Three Rome-based United Nations agencies marked International Women’s Day this year with a joint event squarely focused on expanding women farmers’ access to justice, rights, and economic opportunity, as detailed in an official statement published by the Food and Agriculture Organization of the United Nations (FAO). Held at FAO Headquarters in Rome and livestreamed globally, the event brought together the FAO, the International Fund for Agricultural Development (IFAD), and the United Nations World Food Programme (WFP) under the banner of this year’s theme: “Rights. Justice. Action. For ALL Women and Girls.” The occasion also falls within the global International Year of the Woman Farmer 2026, a yearlong push by the three agencies to drive real policy and investment change for women in agriculture.
Women farmers feed much of the world, yet they remain locked out of the land, credit, and services that would let them do so on equal terms.
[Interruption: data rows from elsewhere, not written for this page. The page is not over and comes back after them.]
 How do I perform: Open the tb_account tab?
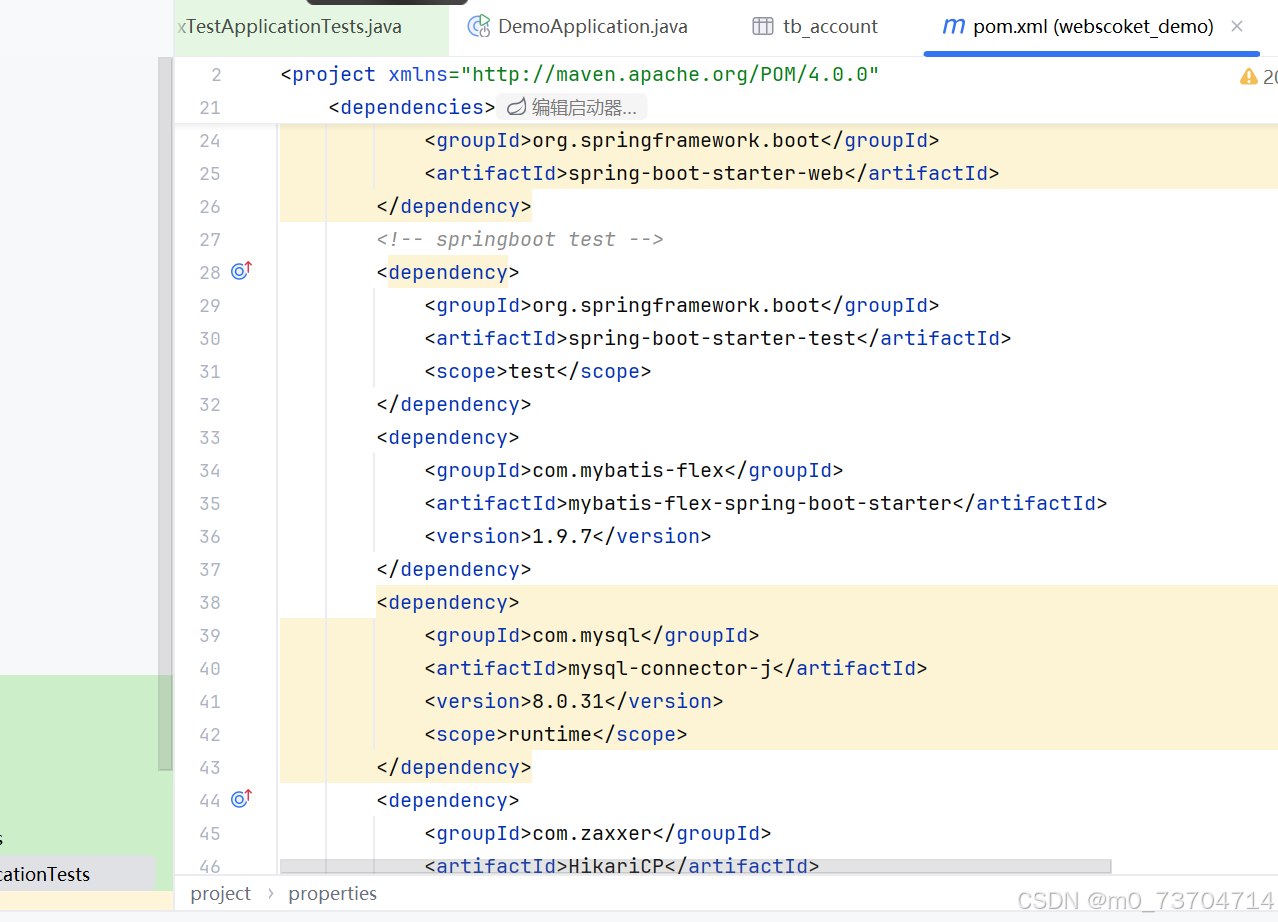click(x=828, y=25)
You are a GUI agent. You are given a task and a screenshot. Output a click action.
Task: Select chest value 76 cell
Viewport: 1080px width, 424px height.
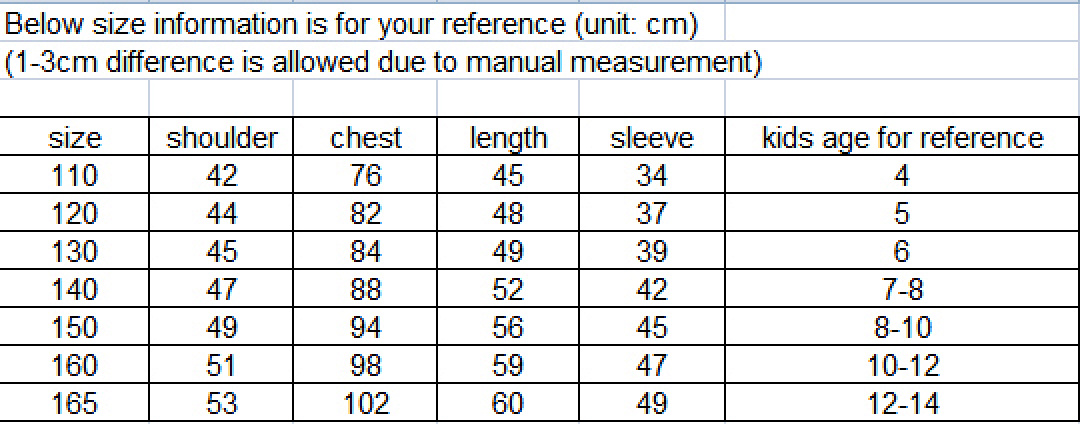pyautogui.click(x=365, y=176)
Unequal access to finance, social protection, legal recourse, and information continue to hold women back across agrifood systems — a gap the three agencies have made a central focus this year.
The event drew powerful statements from all three agency heads. FAO Director-General Qu Dongyu put it plainly: “When women farmers succeed, everyone benefits.” WFP Executive Director Cindy McCain was equally direct, saying that despite women’s outsized role in keeping families fed, “they’re too often locked out of land, credit and the tools that could transform the critical role they already play.”
IFAD Vice-President Gérardine Mukeshimana added that equal access for rural women doesn’t just help women — it drives broader rural economic growth.
A high-level panel explored the governance and policy measures needed to secure women’s rights, while a central discussion featured voices from farmers’ organizations across Italy, India, Spain, the Democratic Republic of the Congo, and Egypt. Speakers shared first-hand accounts of the legal and administrative hurdles women farmers navigate daily, as well as community-driven solutions helping women build legal awareness, access markets, and step into leadership roles.
The celebration also included a cultural dimension — an exhibition at the FAO Food and Agriculture Museum, a live cooking show led by women farmers and chefs, and the unveiling of a commemorative 5-euro silver coin produced by Italy’s State Mint honoring women’s contributions across agriculture, fisheries, livestock, and forestry. Leadership of the annual event was formally passed to IFAD, which will host the 2027 edition, signaling that this collaborative commitment is built to last well beyond a single day on the calendar.